Ce matin là, alors que le ciel était d'un bleu magnifique et que les petits oiseaux gazouillaient joyeusement sur les branches des "Sugar Pin", je vomissais toutes mes tripes dans les toilettes publiques d'une plage d'une rare beauté . Toi même tu connais cette sensation de plénitude quand tu te prends à admirer de magnifiques paysages depuis une position accroupie, les genoux frottant  une dalle de béton imprégnée d'urine, le tout accompagné d'une douce et délicate brûlure lancinante située dans l’œsophage. Y'a pas à dire, ça vends du rêve



Là, accoudée comme une vieille alcoolique à la cuvette crasseuse qui me sauva la vie, je commençait à douter de la qualité de la nourriture made in USA.

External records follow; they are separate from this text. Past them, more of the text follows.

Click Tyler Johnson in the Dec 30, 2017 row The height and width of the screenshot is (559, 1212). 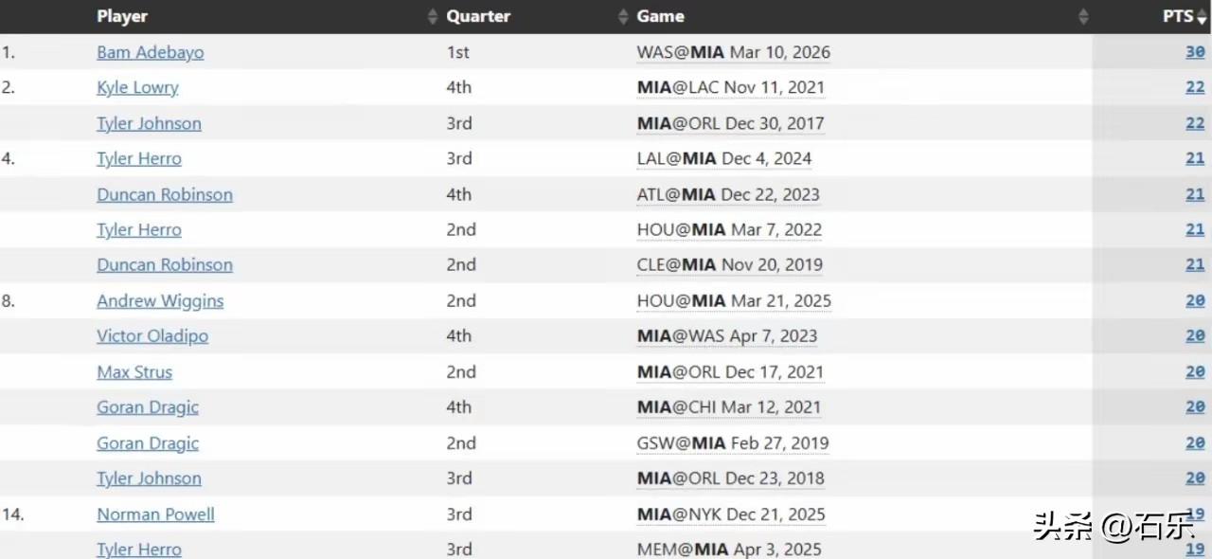(149, 123)
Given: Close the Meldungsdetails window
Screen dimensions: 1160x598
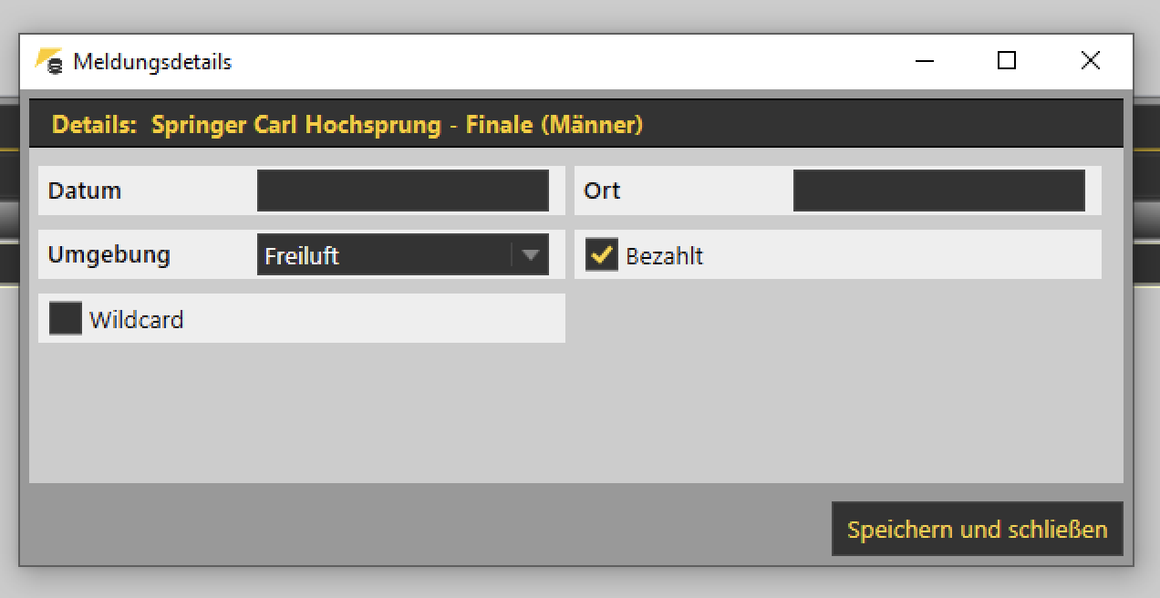Looking at the screenshot, I should [1090, 61].
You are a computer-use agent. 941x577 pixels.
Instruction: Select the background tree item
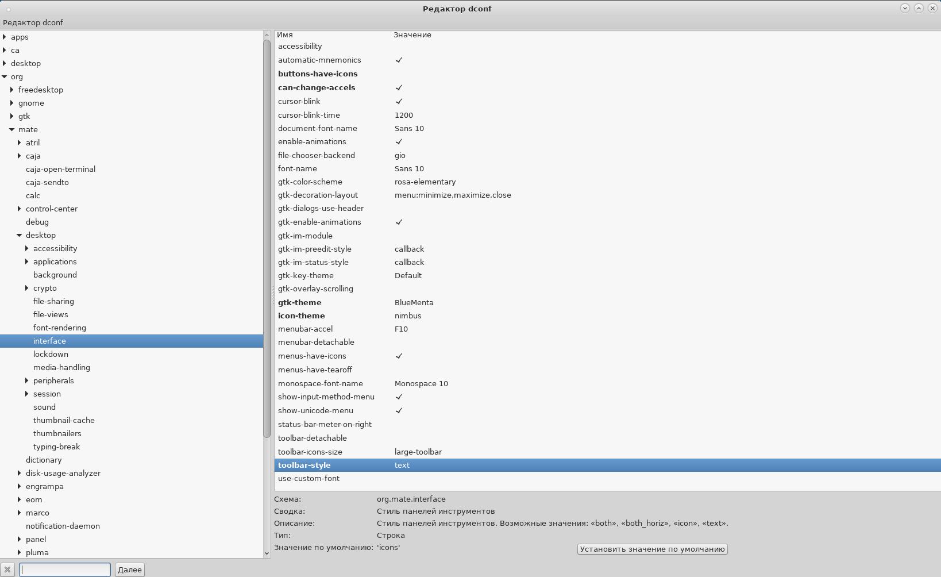[55, 275]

Sincèrement, dès le moment ou un tomate californienne est aussi calorifique qu'une demi tonne de fricadelles cuitent au saindoux, c'est qu'il y a anguille sous roche (ou plutot "baleine sous cailloux"). 


Avant de commencer ce voyage, j'avais tendance à penser que les rumeurs qui circulent concernant la nourriture aux Etats-Unis n'étaient qu'une légende urbaine. 
Mais après avoir passé une semaine sur place, Mon estomac n'avait pas survécu, et j'étais malgré moi l'une des nombreuses victimes de la rencontre avec cette gastronomie locale. Tout était trop gras, trop sucré, trop salé, trop assaisonné, trop, trop, TROP!

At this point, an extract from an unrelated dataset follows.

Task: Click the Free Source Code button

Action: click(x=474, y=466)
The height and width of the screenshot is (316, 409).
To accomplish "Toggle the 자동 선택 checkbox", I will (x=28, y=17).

Il ne faut pas croire, nous avions déjà fait une razzia dans un magasin "bio" en quête de fruits et de légumes à transporter dans le coffre de notre voiture (qui ressemblait déjà plus à un potager qu'à un coffre). Malheureusement, ceux-ci était aussi aussi insipides qu’onéreux, et clairement pas la solution miracle contre la grippe intestinale qui menaçait de s’abattre à tous moments sur nos petits corps meurtris.

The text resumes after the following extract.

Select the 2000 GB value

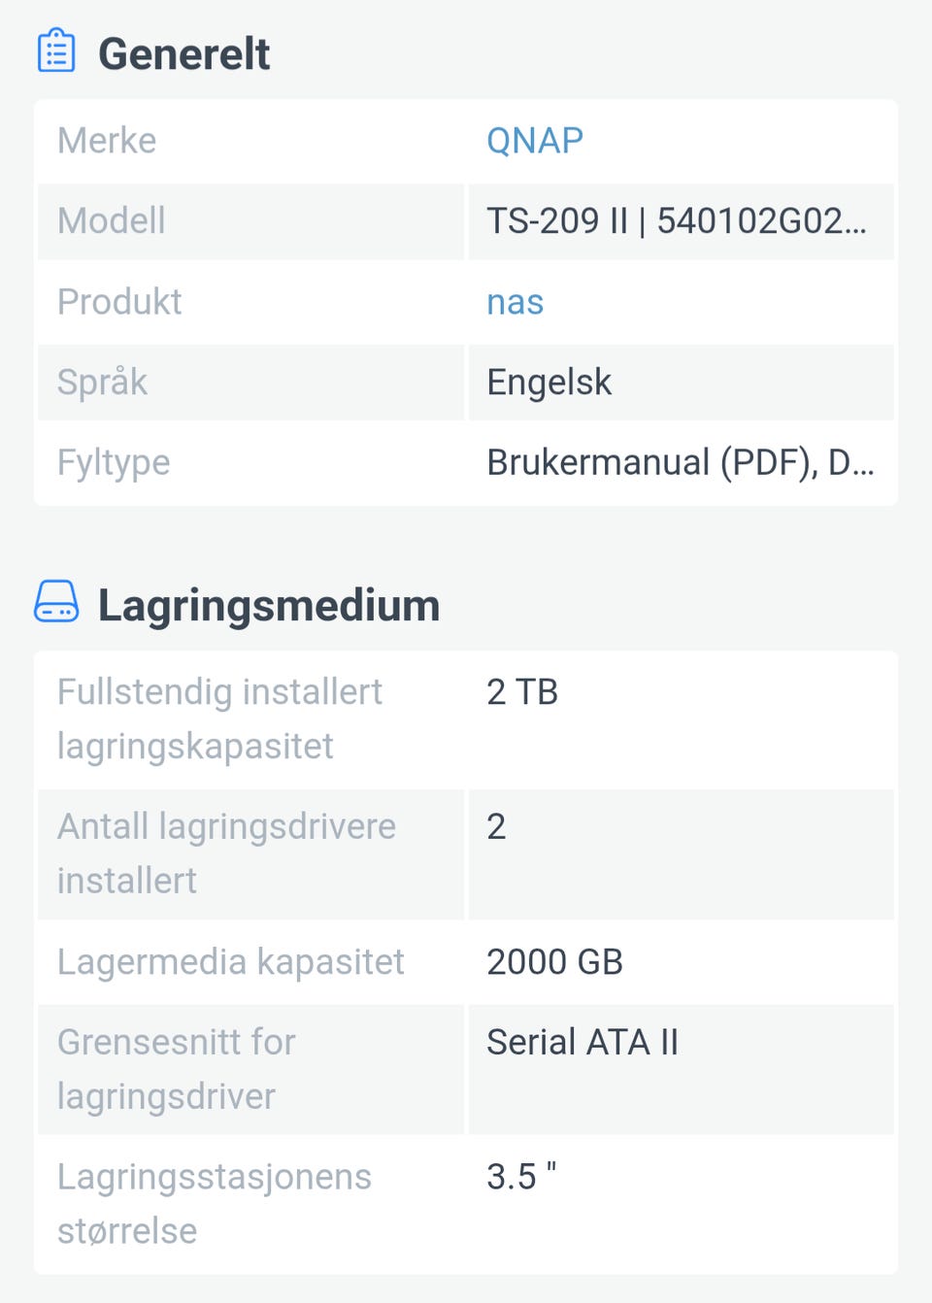tap(554, 961)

Comme vous le remarquez, nous n'avons pas vraiment apprécié la beauté de ce lac à sa juste valeur. Pourtant , le peu de temps passé à arpenter les plages et les montagnes environnantes (entre deux rejets de fiel liquoreux dégelasses) nous a réellement émerveillé.

Les eaux du lac étaient aussi transparentes que celles d'Okinawa, sans compter le calme reposant des plages à cette période de l'année. 

Sortant de mon lit en début de soirée avec un arrière goût de mal au crâne, j'ai enfin pu me reprendre en main pour profiter des nombreux petits concerts organisés dans le Beer Garden, qui comme son nom l'indique, proposait un large assortiment de bières: le remède ultime. (en plus, elles étaient vraiment bonne. Alléluia! )

Avec le recul, je suis encore plus dégoûtée de ne pas avoir pu en profiter pleinement. Nous repartions déjà en ville le lendemain, et les quelques petites heures passées dehors me laissaient comme une impression de "trop peu". On ne m'y reprendra plus: la prochaine fois aux états-unis, je ne prend plus une valise, mais un frigo-box!